*SOURCE EXTRACT*:

Energy Transfer Partners, the pipeline’s developer, has argued that keeping information regarding spill risks from the public is essential, as it could be “useful to vandals and terrorists.” However, the move is looking more like a way to hide any potential negative impact on the environment.
MINNEAPOLIS– While the fight to prevent the controversial construction of the Dakota Access pipeline has largely faded from the minds of most Americans, the pipeline’s parent company – Energy Transfer Partners – is still hard at work seeking to further undermine civilian and environmental protections to ensure the “smooth” operation of their $3.8-billion-investment in the project.
In spite of long-standing concerns that the pipeline could threaten the safety of drinking water for 17 million people, a federal judge has now given Energy Transfer Partners legal permission to hide information about which areas of the pipeline are at risk for spills.
Last Friday, U.S. District Judge James Boasberg ruled that information regarding these risks should be shielded from public view, but added that Energy Transfer Partners must make public certain details related to spill response measures, as well as the names of waterways that could be affected.
Energy Transfer Partners previously argued in court that keeping such information private was essential, as it could be “useful to vandals and terrorists” or others “with malicious intent to damage the pipeline.” The Standing Rock Sioux and Cheyenne River Sioux indigenous American tribes, whose primary water sources are directly threatened by the pipeline, have argued that the disclosure of such information is essential, as it would strengthen their call for a more extensive environmental review of the project.
Boasberg rejected the tribes’ arguments, stating “the asserted interest in limiting intentionally inflicted harm outweighs the tribes’ generalized interests in public disclosure and scrutiny,” despite that fact that pipeline safety experts have repeatedly found the environmental review of the Dakota Access pipeline to have been “seriously deficient.”

*DIRECTIONS*:
[1] Answer these questions from the pipeline article, each in one line:
(a) How much is Energy Transfer Partners' investment in the project?
(b) How many people's drinking water could the pipeline threaten?
(c) Which judge issued the ruling?
[2] List every person and organization the pipeline article names.
[3] Recast the paragraph of the pipeline article beginning "Last Friday, U.S. District Judge James Boasberg ruled" as a short bulleted list.

*DATA*:
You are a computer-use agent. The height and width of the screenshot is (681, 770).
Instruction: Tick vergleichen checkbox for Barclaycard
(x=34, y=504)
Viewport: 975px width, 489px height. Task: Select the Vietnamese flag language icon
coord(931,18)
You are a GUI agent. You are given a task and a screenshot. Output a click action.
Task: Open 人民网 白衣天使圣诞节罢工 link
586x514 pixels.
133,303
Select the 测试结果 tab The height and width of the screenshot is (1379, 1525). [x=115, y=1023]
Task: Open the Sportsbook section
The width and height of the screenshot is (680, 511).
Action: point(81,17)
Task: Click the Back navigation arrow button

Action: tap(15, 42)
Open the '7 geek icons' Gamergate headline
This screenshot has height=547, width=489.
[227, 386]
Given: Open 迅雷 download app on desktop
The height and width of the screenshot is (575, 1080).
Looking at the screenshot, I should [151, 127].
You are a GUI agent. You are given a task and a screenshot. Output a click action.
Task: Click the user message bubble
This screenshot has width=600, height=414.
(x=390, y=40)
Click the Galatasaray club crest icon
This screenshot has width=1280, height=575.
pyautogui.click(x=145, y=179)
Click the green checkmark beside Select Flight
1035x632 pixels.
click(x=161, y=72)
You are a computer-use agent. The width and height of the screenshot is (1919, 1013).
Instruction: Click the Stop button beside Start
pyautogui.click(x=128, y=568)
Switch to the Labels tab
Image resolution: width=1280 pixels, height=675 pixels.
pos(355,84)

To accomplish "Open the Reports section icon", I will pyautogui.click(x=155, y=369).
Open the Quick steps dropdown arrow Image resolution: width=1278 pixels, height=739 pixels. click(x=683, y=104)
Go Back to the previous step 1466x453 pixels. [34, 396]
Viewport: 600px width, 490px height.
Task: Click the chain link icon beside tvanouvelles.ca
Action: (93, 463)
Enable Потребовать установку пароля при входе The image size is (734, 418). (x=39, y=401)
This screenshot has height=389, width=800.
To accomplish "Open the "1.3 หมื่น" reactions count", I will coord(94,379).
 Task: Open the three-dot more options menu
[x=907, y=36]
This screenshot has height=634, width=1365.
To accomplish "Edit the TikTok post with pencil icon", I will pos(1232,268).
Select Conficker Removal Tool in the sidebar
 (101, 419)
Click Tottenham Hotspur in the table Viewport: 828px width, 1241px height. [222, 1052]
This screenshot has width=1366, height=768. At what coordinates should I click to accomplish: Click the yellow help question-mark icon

*SOLUTIONS IN ORDER*:
[1]
(a) $3.8 billion
(b) 17 million
(c) U.S. District Judge James Boasberg

[2]
- Energy Transfer Partners
- James Boasberg
- Standing Rock Sioux
- Cheyenne River Sioux

[3]
- Ruling: last Friday, by U.S. District Judge James Boasberg
- Information on spill risks is to be shielded from public view
- Energy Transfer Partners must make public certain details of spill response measures
- It must also publish the names of waterways that could be affected